Das Schiff liegt in der Nacht am Kai, darauf und davor sind viele Polizisten und weitere Personen. 
Besonders in Italien kommen viele Flüchtlinge aus Afrika an - Ein unangenehmes Problem für die Südeuropäer (Elio Desiderio/ANSA/AP/dpa)
Mit Blick auf dieses politische Gezerre um Sophia hat der CDU-Europaabgeordnete Michael Gahler durchaus Verständnis für den jetzt von den Mitgliedstaaten gefassten Beschluss: "Ich glaube, unter solchen Umständen hat das dann wenig Sinn gemacht, leider, diese Missionen fortzusetzen. Und wir müssen jetzt sehen, wie sich die Lage dann dort weiter entwickelt."
SPD fordert Vorangehen von Staaten
Die Mission Sophia ist der nächste Beweis, dass die gesamte EU-Asyl- und Migrationspolitik mittlerweile durch den Streit um die Flüchtlingsverteilung gelähmt ist.

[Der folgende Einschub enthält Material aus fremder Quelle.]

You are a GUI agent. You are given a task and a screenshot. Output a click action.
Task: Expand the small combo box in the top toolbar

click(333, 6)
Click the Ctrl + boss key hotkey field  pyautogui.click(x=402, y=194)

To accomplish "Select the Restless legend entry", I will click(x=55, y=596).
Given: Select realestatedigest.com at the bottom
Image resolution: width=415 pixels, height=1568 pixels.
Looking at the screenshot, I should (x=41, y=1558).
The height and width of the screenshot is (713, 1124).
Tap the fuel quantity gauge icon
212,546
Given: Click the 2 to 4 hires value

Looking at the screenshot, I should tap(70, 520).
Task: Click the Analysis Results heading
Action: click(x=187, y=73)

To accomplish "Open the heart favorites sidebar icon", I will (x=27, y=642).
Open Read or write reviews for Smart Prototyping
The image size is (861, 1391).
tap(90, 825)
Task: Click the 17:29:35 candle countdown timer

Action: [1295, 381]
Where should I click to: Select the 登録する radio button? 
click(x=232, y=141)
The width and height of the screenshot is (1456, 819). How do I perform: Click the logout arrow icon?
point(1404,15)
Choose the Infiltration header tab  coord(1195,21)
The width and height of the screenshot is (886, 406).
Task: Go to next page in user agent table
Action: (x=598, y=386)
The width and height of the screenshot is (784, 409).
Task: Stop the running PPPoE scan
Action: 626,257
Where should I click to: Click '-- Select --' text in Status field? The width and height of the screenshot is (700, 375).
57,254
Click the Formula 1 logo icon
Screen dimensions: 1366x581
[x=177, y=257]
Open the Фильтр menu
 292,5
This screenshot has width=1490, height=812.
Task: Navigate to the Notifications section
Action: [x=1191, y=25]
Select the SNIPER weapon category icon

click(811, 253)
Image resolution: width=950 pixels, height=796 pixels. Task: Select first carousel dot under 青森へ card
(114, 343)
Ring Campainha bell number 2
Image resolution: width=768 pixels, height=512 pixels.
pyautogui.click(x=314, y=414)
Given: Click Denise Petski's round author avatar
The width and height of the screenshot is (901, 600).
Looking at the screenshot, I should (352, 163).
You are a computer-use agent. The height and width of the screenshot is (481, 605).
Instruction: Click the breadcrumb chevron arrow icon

Dietmar Keller, Europaabgeordneter der SPD, sieht deshalb nur einen Weg, diesen gordischen Knoten zu durchschlagen, nämlich "dass die Staaten, die sich zu den Menschenrechten bekennen, endlich klar sagen, wir gehen voran und wir nehmen die geflüchteten Menschen auf.
Ob es aber so kommt, das scheint mehr als fraglich.